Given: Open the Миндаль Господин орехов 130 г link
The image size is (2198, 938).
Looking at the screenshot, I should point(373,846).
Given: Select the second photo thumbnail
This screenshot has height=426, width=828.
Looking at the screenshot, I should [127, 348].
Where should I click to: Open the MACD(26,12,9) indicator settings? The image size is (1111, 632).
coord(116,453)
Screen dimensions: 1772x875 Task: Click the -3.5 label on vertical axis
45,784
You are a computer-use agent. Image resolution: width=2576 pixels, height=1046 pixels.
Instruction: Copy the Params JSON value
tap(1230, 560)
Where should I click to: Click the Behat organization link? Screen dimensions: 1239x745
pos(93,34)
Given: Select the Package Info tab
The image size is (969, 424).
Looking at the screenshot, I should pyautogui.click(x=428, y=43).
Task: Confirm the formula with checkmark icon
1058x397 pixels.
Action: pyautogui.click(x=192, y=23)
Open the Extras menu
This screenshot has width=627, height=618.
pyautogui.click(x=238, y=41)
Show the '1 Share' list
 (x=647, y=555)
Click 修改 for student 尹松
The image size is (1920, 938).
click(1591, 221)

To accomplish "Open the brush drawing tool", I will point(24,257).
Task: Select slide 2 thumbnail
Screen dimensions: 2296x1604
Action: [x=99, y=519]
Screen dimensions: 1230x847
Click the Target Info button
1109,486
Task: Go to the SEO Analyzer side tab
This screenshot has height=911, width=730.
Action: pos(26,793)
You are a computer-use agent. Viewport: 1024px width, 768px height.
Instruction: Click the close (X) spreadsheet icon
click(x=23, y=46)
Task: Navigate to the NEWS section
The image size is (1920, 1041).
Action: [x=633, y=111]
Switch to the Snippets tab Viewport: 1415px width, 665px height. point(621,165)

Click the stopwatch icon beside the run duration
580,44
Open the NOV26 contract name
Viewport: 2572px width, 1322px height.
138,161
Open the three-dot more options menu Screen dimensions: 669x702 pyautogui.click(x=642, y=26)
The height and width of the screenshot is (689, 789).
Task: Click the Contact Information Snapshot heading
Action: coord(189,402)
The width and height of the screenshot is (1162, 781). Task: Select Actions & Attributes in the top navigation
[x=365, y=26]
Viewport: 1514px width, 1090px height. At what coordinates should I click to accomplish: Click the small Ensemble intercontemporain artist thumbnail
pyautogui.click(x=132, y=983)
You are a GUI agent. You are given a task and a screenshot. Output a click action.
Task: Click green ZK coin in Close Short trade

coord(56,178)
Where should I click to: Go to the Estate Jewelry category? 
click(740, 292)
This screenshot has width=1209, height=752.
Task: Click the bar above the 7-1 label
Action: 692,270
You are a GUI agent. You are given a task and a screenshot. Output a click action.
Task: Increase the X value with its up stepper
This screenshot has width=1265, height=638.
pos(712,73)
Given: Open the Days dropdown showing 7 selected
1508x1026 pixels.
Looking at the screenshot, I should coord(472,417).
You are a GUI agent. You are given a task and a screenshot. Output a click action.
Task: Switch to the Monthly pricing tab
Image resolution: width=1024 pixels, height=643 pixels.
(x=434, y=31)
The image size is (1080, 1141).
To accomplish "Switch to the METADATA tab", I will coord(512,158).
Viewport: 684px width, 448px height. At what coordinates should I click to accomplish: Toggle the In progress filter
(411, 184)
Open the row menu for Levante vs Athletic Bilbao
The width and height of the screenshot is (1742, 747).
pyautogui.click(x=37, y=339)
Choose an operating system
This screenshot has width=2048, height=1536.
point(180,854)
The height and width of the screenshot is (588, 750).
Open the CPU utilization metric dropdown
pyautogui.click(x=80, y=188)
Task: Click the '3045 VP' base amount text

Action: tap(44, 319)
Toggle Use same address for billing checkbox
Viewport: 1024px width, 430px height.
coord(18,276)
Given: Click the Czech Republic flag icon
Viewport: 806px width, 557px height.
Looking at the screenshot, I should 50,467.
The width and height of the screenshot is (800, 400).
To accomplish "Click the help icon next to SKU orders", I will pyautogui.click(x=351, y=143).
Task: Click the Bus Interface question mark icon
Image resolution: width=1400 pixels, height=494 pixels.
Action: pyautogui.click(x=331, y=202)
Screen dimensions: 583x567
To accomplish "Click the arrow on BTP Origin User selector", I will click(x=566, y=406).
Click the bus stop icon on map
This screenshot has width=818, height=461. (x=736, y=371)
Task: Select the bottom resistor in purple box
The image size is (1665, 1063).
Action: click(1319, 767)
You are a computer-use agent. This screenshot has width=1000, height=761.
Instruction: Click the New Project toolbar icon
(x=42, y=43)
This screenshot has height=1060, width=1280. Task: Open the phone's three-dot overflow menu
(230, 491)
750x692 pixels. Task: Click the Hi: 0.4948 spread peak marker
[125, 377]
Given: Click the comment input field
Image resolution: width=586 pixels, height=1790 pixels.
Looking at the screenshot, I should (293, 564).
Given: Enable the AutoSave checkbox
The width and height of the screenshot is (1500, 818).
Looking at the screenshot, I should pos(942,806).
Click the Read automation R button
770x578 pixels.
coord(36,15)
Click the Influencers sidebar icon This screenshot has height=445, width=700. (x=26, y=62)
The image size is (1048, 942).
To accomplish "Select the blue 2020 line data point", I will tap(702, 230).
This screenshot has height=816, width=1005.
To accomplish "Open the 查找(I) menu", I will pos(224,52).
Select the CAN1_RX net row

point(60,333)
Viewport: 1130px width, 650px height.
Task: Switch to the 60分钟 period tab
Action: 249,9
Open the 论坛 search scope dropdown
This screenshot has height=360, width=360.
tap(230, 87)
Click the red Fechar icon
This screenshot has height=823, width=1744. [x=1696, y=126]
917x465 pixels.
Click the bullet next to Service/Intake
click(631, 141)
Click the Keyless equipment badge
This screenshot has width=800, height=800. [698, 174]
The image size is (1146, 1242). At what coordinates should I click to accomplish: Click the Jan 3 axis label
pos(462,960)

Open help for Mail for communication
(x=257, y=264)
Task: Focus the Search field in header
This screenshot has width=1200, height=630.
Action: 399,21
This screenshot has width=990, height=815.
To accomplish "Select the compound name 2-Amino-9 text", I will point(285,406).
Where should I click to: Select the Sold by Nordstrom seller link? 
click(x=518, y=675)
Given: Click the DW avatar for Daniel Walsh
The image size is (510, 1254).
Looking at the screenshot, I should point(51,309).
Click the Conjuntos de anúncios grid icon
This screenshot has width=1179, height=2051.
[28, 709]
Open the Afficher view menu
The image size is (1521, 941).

• [Task directions]: Which lines of the data hold the string "checkbox"? Return each of them.

• [Problem solution]:
Toggle Use same address for billing checkbox
Given: Enable the AutoSave checkbox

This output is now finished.